4. Failing to report because staff weren't sure it qualified. When in doubt, report. A false positive (reporting something that didn't technically need to be reported) carries essentially no penalty. A missed reportable incident can result in a violation. Train your staff to escalate anything that might qualify.

5. No system for tracking incident trends. DBHDS expects providers to analyze incident data over time. If you can't tell a surveyor how many incidents involved falls in the last 12 months, or whether your elopement rate is trending up or down, you're missing a core quality improvement expectation.

How CareHub Takes the Guesswork Out of Incident Reporting

We built CareHub because we lived this problem ourselves. When you're running multiple group homes across shifts, the hardest part of incident reporting isn't knowing the rules. It's making sure staff follow them consistently at midnight on a Saturday without calling the director.

CareHub gives DD waiver providers:

  • Guided incident intake forms that walk staff through exactly what information is needed, in plain language, at the moment the incident happens.
  • Automatic timeline tracking so you never miss a 24-hour or 72-hour deadline. CareHub flags each incident as CHRIS-required or not, and stamps a deadline you can see at a glance.
  • Built-in guardian notification logging, so every call attempt and conversation is documented in the same record as the incident itself.
  • Internal investigation templates aligned to DBHDS expectations, including corrective action tracking with due dates and completion confirmation.
  • Trend reporting dashboards so you can spot patterns before a surveyor does.
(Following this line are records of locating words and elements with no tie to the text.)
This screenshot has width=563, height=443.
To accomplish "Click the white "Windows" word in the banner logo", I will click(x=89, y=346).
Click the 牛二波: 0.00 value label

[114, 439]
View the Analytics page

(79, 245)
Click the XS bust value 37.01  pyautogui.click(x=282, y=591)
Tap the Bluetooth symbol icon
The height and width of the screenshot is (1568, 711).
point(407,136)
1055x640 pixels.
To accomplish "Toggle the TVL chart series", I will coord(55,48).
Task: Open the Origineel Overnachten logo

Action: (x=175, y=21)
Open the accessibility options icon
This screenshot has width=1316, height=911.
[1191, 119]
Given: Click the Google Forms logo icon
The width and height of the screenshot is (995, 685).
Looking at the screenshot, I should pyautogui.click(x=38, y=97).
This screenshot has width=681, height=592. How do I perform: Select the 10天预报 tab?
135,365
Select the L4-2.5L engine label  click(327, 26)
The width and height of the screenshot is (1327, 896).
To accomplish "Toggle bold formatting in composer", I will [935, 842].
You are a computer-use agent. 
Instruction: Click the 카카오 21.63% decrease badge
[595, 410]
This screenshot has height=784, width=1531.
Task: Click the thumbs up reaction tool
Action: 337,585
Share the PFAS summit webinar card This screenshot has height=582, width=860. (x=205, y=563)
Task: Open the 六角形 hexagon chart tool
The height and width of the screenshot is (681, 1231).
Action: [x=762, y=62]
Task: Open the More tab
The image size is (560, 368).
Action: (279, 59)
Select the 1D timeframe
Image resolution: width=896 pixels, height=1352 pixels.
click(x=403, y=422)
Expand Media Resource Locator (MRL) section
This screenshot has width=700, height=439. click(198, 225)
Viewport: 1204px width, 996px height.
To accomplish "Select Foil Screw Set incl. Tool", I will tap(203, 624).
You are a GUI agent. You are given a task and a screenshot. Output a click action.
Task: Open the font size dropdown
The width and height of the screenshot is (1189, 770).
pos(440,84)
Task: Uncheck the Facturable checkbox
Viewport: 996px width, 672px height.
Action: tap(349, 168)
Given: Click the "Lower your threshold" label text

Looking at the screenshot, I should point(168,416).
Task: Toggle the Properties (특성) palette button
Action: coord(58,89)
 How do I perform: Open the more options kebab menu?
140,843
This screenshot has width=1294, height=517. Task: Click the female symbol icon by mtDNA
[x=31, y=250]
You can also use our IDD Compliance Checklist to audit your current incident reporting process, and take the Audit Readiness Quiz to see where your biggest gaps are.

Start your free 7-day trial at carehub.mydsplife.com. No credit card required. Your staff will be more confident, your documentation will be tighter, and you'll stop dreading the midnight calls.

The Bottom Line

Incident reporting in Virginia group homes is non-negotiable, but it doesn't have to be chaotic. Know your timelines (24 hours for serious incidents, 72 hours for less serious), document objectively, notify guardians promptly, follow through on corrective actions, and build systems your staff can actually use at any hour of the day.

The providers who get cited for incident reporting failures are almost never the ones who didn't know the rules. They're the ones who didn't have a reliable system for executing on them.